| Written problem |
Please quote the records starting at the line containing "The width and" and ending at the line containing "Action: 847,65", and leave the pictures out of your answer.

| The records |
******************************

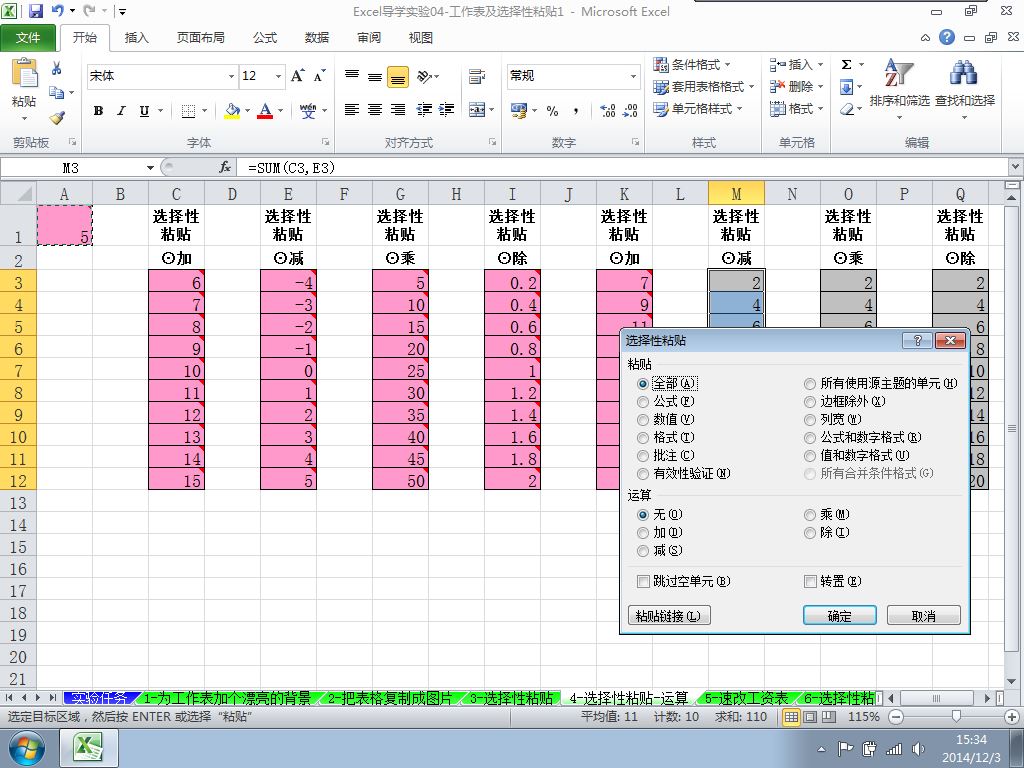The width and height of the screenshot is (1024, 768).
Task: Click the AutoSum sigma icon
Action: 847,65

******************************

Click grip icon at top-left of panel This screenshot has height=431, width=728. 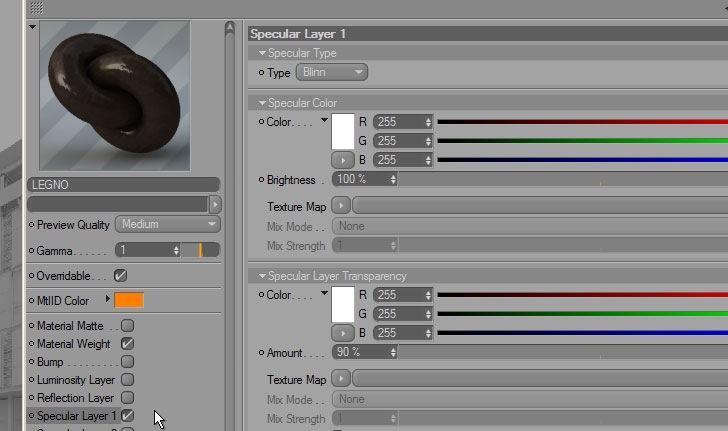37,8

******************************

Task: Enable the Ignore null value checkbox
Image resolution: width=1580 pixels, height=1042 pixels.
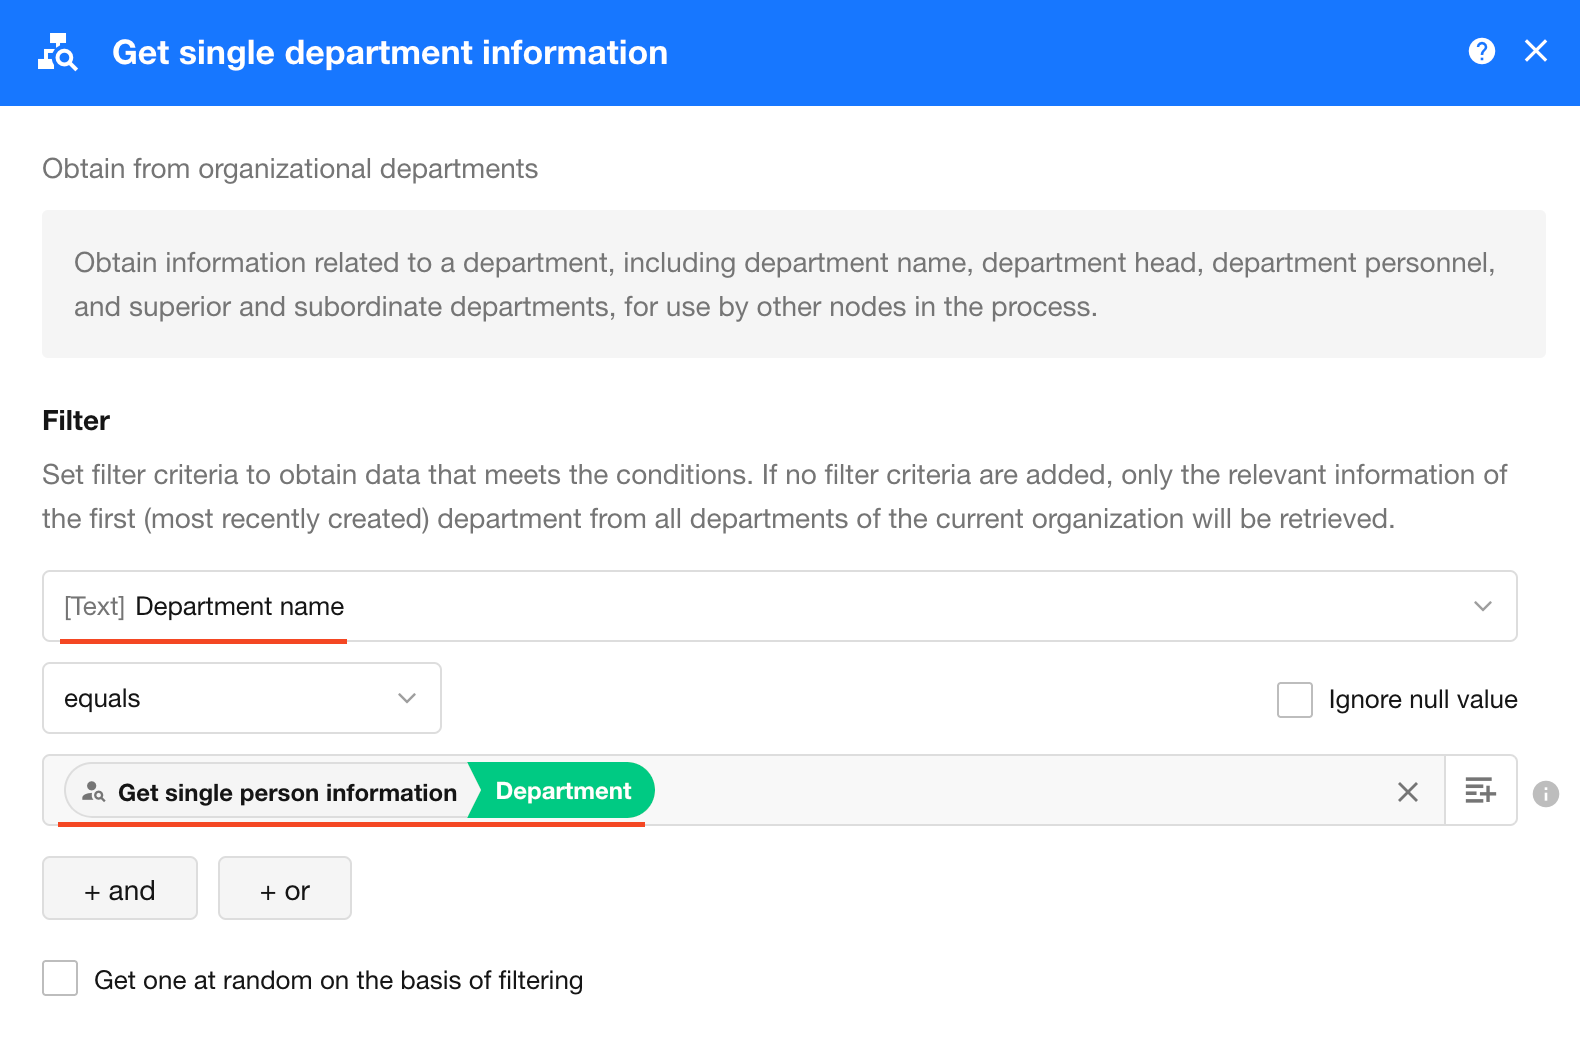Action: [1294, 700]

******************************

| Full solution |
The width and height of the screenshot is (1024, 768).
Task: Click the AutoSum sigma icon
Action: 847,65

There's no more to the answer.